Корнеев А. Н.
Все тонуло в тумане. Он наполнил низину, расплылся по всем окрестностям. Им были напоены каждая травинка, каждый цветок, каждый листок дерева. От деревни остались лишь верхушки ракит, от леса — неровная гребенка. Все остальное купалось в молочной пене. Вдали, за невидимым лесом, занималась заря, разливая вокруг золотистый сок...
Егерь, Иван Тихонович, разбудил меня в четвертом часу.
Высокий, широкоплечий, он шагал по тропке, петлявшей мимо торфяного поля.
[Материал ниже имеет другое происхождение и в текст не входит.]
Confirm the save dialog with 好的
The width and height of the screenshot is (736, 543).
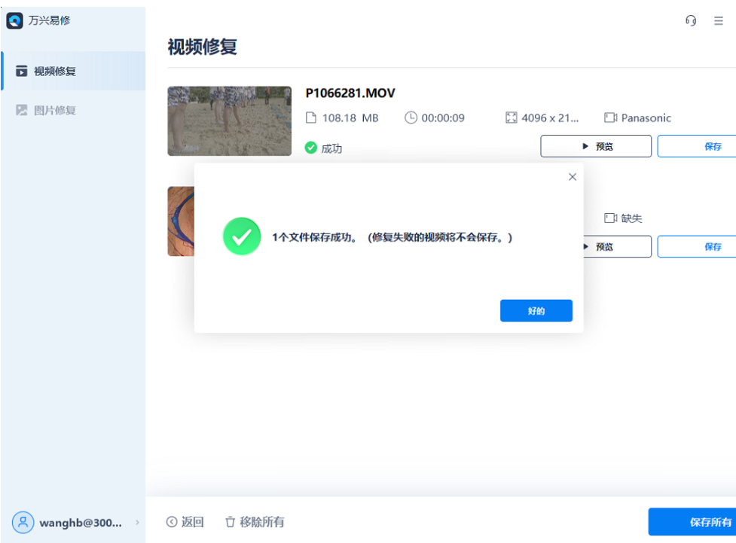coord(536,310)
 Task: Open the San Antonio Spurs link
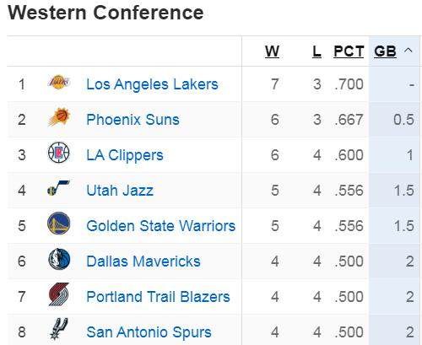[149, 332]
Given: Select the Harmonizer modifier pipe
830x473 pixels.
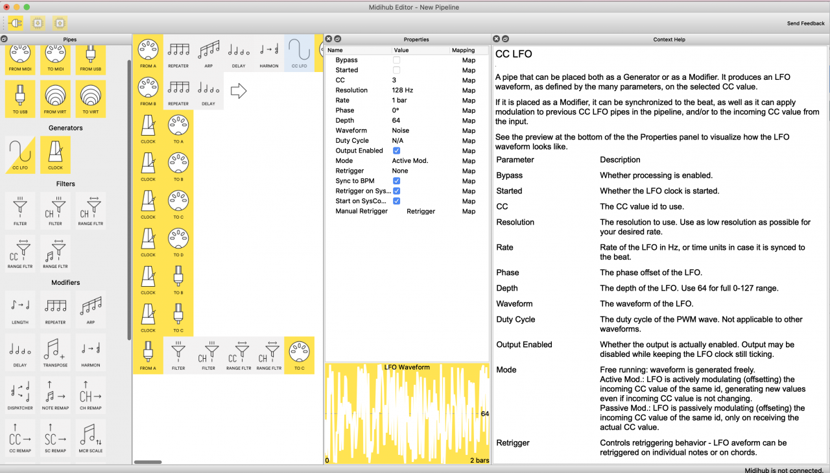Looking at the screenshot, I should tap(90, 352).
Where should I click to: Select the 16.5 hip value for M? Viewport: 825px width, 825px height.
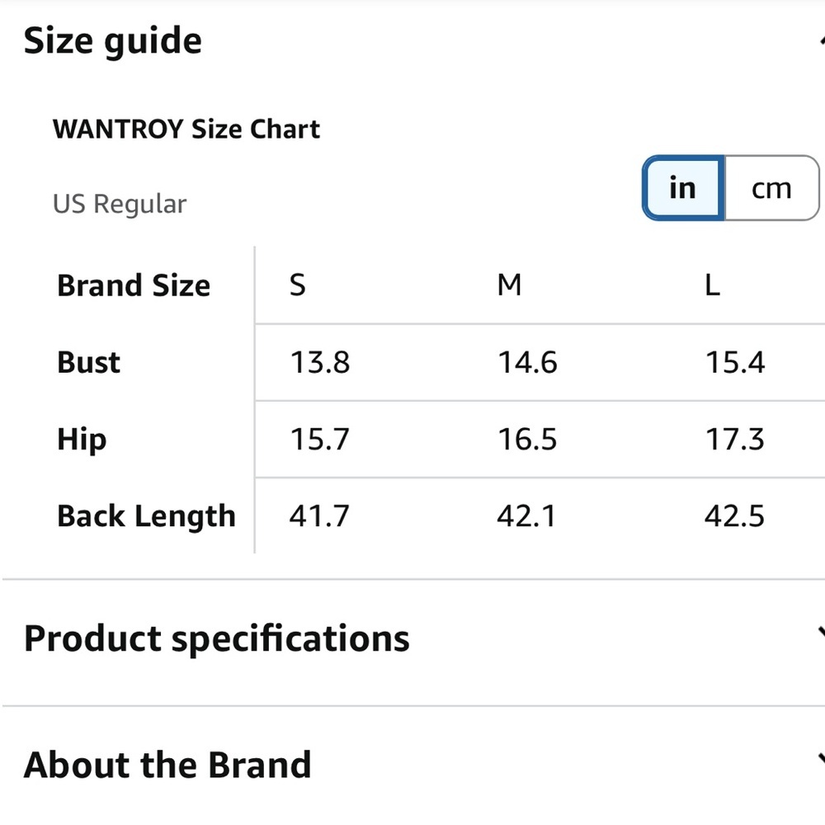[527, 440]
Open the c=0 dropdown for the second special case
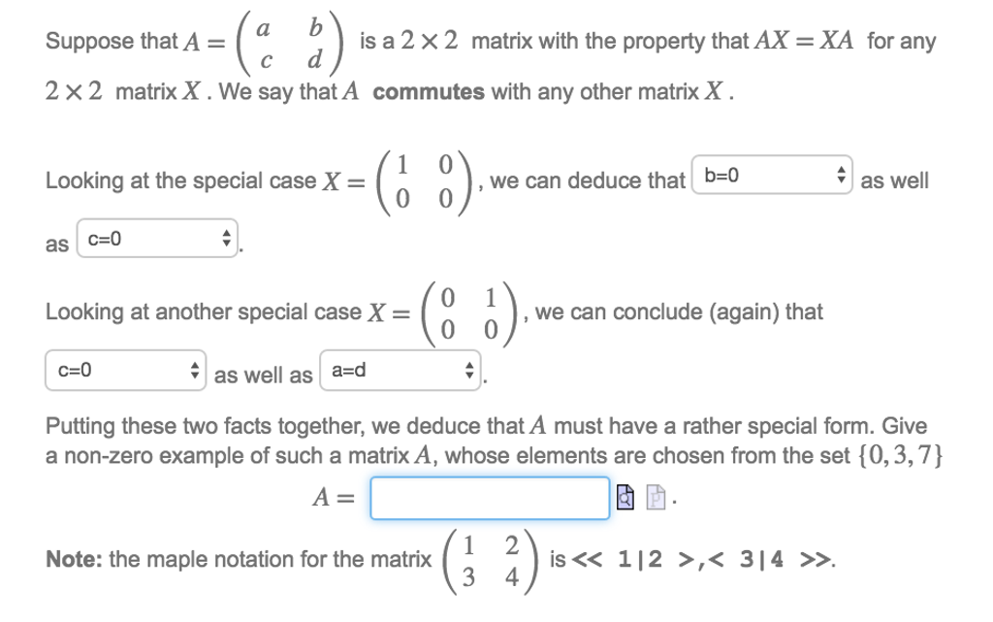Screen dimensions: 993x622 [126, 368]
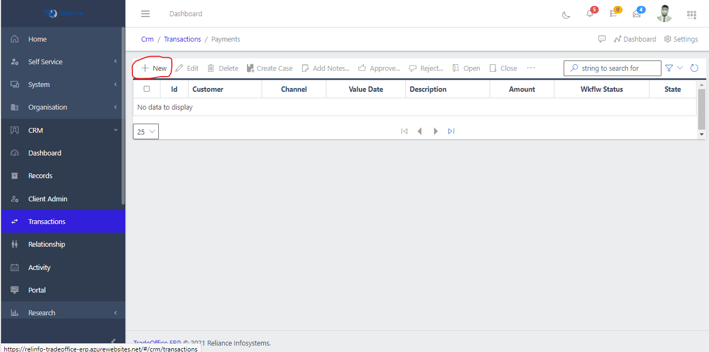This screenshot has width=709, height=352.
Task: Click the Delete icon in the toolbar
Action: click(x=222, y=68)
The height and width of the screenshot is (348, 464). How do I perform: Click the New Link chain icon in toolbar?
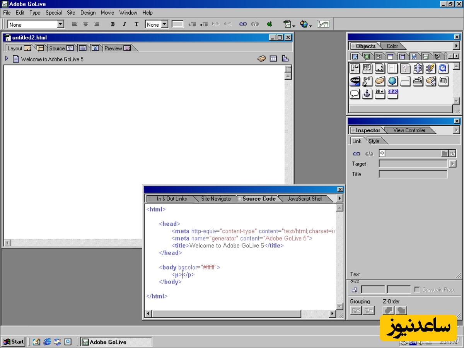click(243, 24)
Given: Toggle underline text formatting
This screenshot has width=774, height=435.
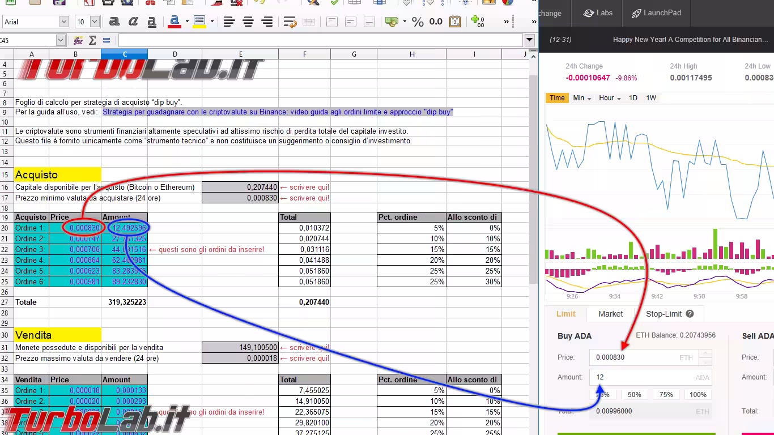Looking at the screenshot, I should pyautogui.click(x=152, y=22).
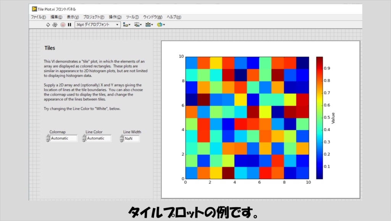Viewport: 391px width, 221px height.
Task: Open the Align Objects tool
Action: pos(126,25)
За плечами у него темнел ствол ружья, горбом возвышался рюкзак.
С егерем я познакомился на лесной дороге, когда вечерними сумерками возвращался в Журавку. Меня нагнал гнедой меринок, который, неторопливо труся, загребал ногами сухой песок. Колеса телеги постукивали по корням, перехлестнувшим дорогу, ноги возницы в кирзовых сапогах, спустившись с грядки, болтались, как маятники. Позади еле бежала располневшая рыжая собака.
Егерь остановил лошадь, назвал меня, хотя я и ни разу не видел его (в деревне быстро узнают о новом человеке), потом сел поближе к передку, уступая место на теплой примятой траве, и мы поехали. Сдвинув кепку на самые глаза, он больше молчал, изредка понукая лошадь. И только перед самой деревней мы разговорились, да так и подъехали за разговором к небольшой избе, возле которой стоял свежий сосновый сруб.
— Дом вот строю, — пояснил егерь, распрягая лошадь.
Из избы вышла полная черноволосая женщина, его жена.
— Вы не против, если завтра подниму вашего мужа пораньше? — обратился я к ней, когда егерь повел лошадь на луг.
— Да ему не привыкать, — улыбнулась она. — Каждый день как встанет с утра, так и до ночи пропадает.
Я обрадовался. Еще в пути разговорившись с егерем, я узнал, что он охотно пойдет со мной в Тиняковскую рощу, а потом — в Льгов. Признаться, тургеневский Льгов давно манил меня, и я хотел уже отправиться туда один. А тут проводник, да еще егерь.
...И вот, поднявшись в потемках, мы шагали к Тиняковской роще.
Иван Тихонович шел неторопливым, но крупным шагом, едва сутулясь и покачиваясь. Видно, привык он не спать по ночам, встречать рассвет, легко оставлять позади любые расстояния.
Чем ближе мы подходили к роще, тем отчетливей было слышно птичье пение. А когда выступили из тумана очертания деревьев, в этом разноголосье стали четко различаться соловьиные трели.
Роща была совсем молодой: высокие березы и осины, рябинки, черемуха и ольховые кусты. Сочное пощелкивание, голосистые посвисты, задорная дробь так и сыпались отовсюду; что ни ветка, то певец.
— Как поют, как поют! — воскликнул егерь. — Вот где птичье царство!..
Мы вошли в рощу. Дорога поднялась в гору, туман стал рассеиваться.
Я подошел к кусту, откуда доносилась особенно громкая песня соловья, и замер, разглядывая птицу. Соловей был чуть побольше синички. Остренький, короткий клюв его то раскрывался насколько мог, почти под прямым углом, то смыкался всего лишь на секунду. И горлышко певца, как бы согласуясь с движением клюва, то вздувалось мешочком, то опадало. Удивительно было глядеть на этот крохотный клюв, откуда вырывались громкие, восторженные звуки.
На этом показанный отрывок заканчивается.